For reference, here is the Wireshark documentation:
https://www.wireshark.org/docs/man-pages/extcap.html https://www.wireshark.org/docs/wsdg_html_chunked/ChCaptureExtcap.html
Extcap is intended to provide a way to create Wireshark interfaces that are provided by an external program. Wireshark will invoke all programs in the wireshark extcap directories at startup and ask it to list it’s interfaces.
So I’ve written a simple python program that is systematically writing down what is being passed to it. There is an example python program which I’m using to get a basic idea of what the responses need to be:
https://gitlab.com/wireshark/wireshark/-/blob/master/doc/extcap_example.py
Finding Extcap programs
Wireshark explores a number of extcap directories (which can be found in
Help>About Wireshark>Folders panel).

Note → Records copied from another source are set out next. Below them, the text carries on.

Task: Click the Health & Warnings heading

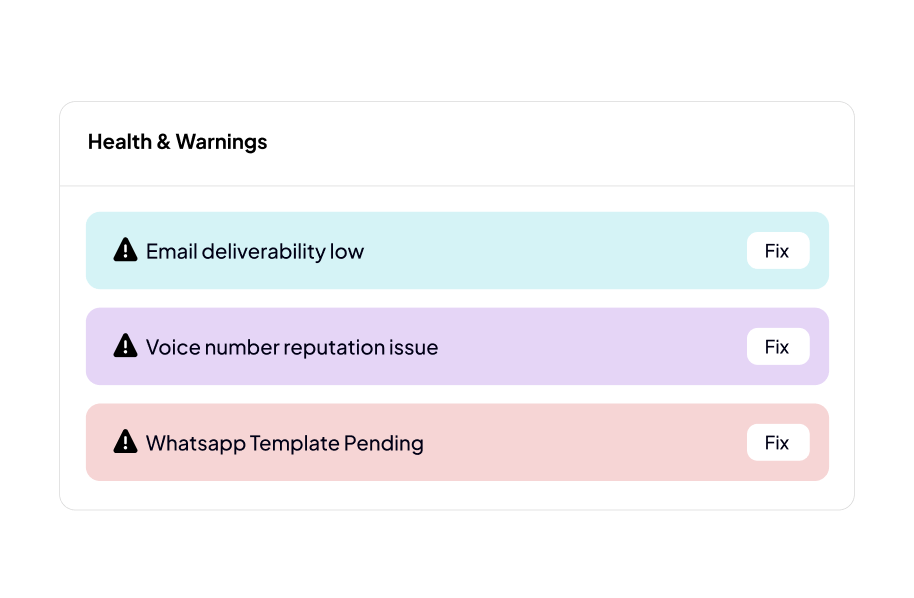Action: pyautogui.click(x=178, y=142)
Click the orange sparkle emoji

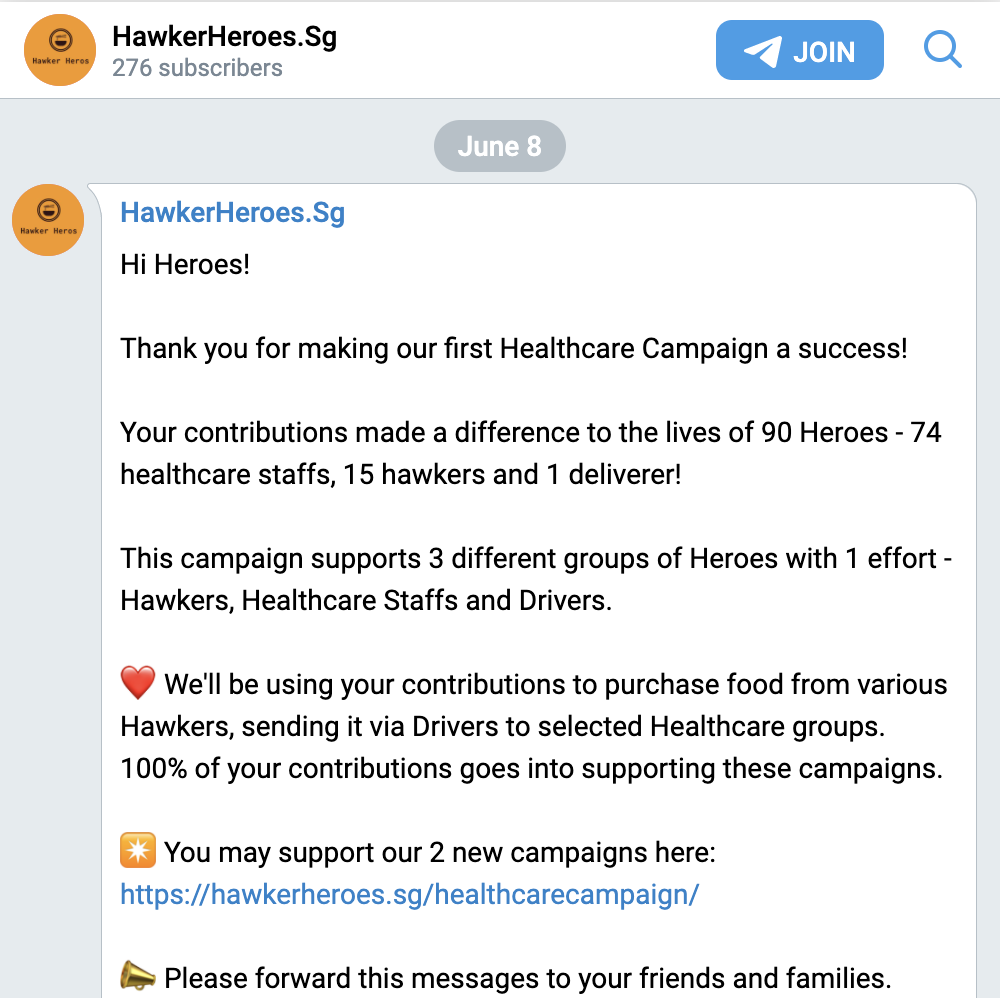[x=138, y=852]
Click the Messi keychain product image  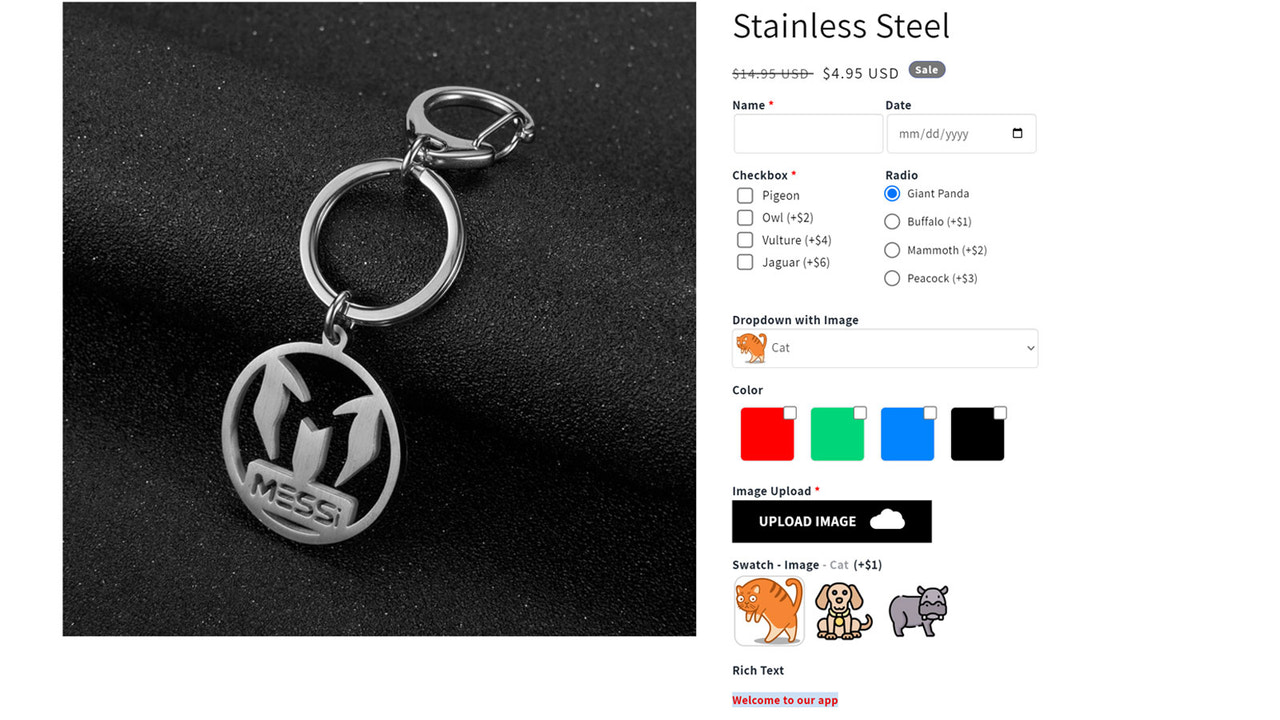point(379,319)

It goes through each file in the folder and
applies the rule “is the file executable?”. If it is, then wireshark will attempt
to execute it with parameters.
On both Linux and Windows, Wireshark relys on gtk’s glib (which has also been ported to windows) to determine if a file is executable:
https://sourcegraph.com/gitlab.com/wireshark/wireshark/-/blob/extcap.c?L236-260
The documentation for the relevant function, g_file_test is here:
https://docs.gtk.org/glib/func.file_test.html
and states
On Windows, there are no symlinks, so testing for G_FILE_TEST_IS_SYMLINK will always return FALSE. Testing for G_FILE_TEST_IS_EXECUTABLE will just check that the file exists and its name indicates that it is executable, checking for well-known extensions and those listed in the PATHEXT environment variable.
So Windows relies on PATHEXT, which on my machine is .COM;.EXE;.BAT;.CMD;.VBS;.VBE;.JS;.JSE;.WSF;.WSH;.MSC. So
a powershell script will not work unless I add it to PATHEXT. This explains the conflicting reports as to whether .py works
or not. Anyhow, relying on .bat seems to the sane thing. To ensure that the correct path gets used, you do
something like
echo @off
python %~dp0python_script.py
Where %~dp0 is windows batch for “Take arg %0, and expand it to a full path”. Arg 0 is the full path
to the batch file.
So all .bat and .exe files in the extcap directories will be found and executed.
Invocation
Once a file has been determined to be an “executable”, the program is invoked with the following arguments:
['C:\\Users\\froeb\\AppData\\Roaming\\Wireshark\\extcap\\test.py', '--extcap-interfaces', '--extcap-version=4.0']
The wireshark docs give a good summary of what this response should look like (overstdin).
If successful, this is then immediately followed with
['C:\\Users\\froeb\\AppData\\Roaming\\Wireshark\\extcap\\test.py', '--extcap-config', '--extcap-interface', 'TestExample1']
and
['C:\\Users\\froeb\\AppData\\Roaming\\Wireshark\\extcap\\test.py', '--extcap-dlts', '--extcap-interface', 'TestExample1']
If you then double click it, then the progam is invoked 3 times, once again calling --exctcap-config and --extcap-dtls
but this time actually invoking with
['C:\\Users\\froeb\\AppData\\Roaming\\Wireshark\\extcap\\test.py', '--capture', '--extcap-interface', 'TestExample1', '--fifo', '\\\\.\\pipe\\wireshark_extcap_TestExample1_20231015130917']
The fifo file is expected to be written to; Wireshark will simply wait for pcap entries to be written to it (or until the program exits).
If you attempt to read from the fifo, the python program will just block; I’m assuming that Wireshark might sometimes write to it, but
am unsure how that signalling works at the moment.
Anyhow, this seems to be the bare minimum needed to understand how wireshark is communicating with these programs, plus the bare minimum needed to understand how to invoke the programs directly.